What the task asks » Begin with the first line of the entries below and reproduce each line exactly, ending with the line that holds "Select the Penguins.png".

[Records contained in a dataset]
::::

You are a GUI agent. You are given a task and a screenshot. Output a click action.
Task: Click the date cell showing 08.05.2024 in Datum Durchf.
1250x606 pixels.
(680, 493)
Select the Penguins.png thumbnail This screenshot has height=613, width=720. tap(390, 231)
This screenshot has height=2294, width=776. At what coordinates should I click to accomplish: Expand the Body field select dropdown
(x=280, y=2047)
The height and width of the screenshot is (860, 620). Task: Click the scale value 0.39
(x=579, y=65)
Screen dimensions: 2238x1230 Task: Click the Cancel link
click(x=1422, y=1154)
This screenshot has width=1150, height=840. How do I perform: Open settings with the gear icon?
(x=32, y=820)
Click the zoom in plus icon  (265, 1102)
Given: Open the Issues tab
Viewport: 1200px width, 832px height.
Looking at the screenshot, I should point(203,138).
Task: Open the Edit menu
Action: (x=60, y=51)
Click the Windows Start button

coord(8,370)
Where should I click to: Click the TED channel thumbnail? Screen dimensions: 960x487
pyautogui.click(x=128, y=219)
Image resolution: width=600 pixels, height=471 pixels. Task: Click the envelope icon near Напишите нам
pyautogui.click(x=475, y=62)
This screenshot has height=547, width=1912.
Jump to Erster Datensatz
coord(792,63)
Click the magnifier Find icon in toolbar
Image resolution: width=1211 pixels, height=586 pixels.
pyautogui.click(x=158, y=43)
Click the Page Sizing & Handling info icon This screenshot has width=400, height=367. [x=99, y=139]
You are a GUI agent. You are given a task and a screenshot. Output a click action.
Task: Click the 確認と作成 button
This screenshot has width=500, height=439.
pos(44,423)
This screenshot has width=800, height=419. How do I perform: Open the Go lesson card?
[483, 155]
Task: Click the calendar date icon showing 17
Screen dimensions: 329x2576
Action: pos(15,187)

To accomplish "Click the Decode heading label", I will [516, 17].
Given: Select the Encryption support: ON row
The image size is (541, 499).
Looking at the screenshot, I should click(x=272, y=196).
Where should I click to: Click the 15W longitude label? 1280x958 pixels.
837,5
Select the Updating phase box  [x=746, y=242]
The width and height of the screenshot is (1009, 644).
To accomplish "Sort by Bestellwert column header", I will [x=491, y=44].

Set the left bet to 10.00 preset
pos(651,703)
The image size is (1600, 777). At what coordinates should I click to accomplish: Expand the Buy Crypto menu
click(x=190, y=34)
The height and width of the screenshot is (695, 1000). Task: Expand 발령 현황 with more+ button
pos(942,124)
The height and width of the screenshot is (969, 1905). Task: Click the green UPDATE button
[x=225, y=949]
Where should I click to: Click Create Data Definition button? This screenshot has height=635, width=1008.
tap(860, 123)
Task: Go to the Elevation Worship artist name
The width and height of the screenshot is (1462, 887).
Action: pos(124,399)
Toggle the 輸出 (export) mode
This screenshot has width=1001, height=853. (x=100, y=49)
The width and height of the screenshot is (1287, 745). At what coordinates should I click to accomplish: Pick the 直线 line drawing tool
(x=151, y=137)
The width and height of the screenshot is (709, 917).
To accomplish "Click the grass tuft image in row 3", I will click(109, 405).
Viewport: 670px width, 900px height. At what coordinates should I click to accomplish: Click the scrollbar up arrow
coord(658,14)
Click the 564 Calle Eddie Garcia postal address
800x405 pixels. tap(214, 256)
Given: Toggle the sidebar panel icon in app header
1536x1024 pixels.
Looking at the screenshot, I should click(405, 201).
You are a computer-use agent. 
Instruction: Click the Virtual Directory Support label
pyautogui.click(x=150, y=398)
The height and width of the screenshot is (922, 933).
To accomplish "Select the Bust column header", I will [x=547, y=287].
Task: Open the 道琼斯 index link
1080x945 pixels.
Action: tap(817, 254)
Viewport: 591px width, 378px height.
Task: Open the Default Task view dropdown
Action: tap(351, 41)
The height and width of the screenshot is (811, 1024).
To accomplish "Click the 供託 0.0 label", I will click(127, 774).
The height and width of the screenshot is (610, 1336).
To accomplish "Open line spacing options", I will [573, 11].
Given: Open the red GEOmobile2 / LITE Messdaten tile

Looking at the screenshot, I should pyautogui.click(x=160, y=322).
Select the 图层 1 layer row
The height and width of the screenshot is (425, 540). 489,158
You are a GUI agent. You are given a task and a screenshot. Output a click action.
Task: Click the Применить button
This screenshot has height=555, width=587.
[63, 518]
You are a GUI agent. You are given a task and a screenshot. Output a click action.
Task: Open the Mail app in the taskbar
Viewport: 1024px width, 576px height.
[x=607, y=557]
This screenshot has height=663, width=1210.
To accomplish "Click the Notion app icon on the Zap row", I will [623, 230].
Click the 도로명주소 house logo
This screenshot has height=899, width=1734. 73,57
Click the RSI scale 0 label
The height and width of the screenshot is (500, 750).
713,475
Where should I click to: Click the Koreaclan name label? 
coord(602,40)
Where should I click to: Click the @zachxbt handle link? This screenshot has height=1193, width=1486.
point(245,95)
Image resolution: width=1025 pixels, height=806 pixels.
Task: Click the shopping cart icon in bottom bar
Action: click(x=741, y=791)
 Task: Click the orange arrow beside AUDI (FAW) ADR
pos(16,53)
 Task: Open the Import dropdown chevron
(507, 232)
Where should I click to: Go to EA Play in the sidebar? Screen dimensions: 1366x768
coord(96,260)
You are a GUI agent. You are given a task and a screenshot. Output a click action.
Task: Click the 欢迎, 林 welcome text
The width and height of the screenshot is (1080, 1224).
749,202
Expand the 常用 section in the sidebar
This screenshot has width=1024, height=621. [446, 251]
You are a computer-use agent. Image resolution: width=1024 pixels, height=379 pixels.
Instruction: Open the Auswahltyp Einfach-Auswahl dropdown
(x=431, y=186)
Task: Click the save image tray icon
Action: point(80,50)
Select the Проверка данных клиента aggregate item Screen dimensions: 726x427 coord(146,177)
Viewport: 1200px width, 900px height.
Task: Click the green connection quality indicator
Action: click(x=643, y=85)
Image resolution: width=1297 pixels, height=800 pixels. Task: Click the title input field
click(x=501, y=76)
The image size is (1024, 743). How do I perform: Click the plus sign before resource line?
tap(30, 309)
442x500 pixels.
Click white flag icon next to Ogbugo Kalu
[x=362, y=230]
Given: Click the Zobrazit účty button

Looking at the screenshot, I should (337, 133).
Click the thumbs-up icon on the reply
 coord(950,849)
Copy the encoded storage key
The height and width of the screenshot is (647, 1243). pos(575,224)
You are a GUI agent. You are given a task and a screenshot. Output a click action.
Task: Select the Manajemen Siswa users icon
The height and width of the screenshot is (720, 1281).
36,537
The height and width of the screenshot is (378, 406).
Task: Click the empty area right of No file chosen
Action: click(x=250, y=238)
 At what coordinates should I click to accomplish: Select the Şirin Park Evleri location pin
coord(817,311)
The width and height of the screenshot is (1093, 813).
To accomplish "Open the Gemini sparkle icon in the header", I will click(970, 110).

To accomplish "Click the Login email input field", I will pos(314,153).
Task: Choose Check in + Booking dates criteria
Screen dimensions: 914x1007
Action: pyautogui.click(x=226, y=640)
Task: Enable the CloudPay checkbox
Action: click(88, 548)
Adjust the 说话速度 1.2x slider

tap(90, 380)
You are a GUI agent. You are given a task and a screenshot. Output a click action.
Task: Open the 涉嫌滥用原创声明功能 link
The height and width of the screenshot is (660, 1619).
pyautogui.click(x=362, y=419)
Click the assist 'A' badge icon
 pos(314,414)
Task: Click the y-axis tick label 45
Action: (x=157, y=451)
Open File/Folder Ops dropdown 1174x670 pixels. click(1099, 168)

::::

Response to the task »
You are a GUI agent. You are given a task and a screenshot. Output a click action.
Task: Click the date cell showing 08.05.2024 in Datum Durchf.
1250x606 pixels.
(680, 493)
Select the Penguins.png thumbnail This screenshot has height=613, width=720. tap(390, 231)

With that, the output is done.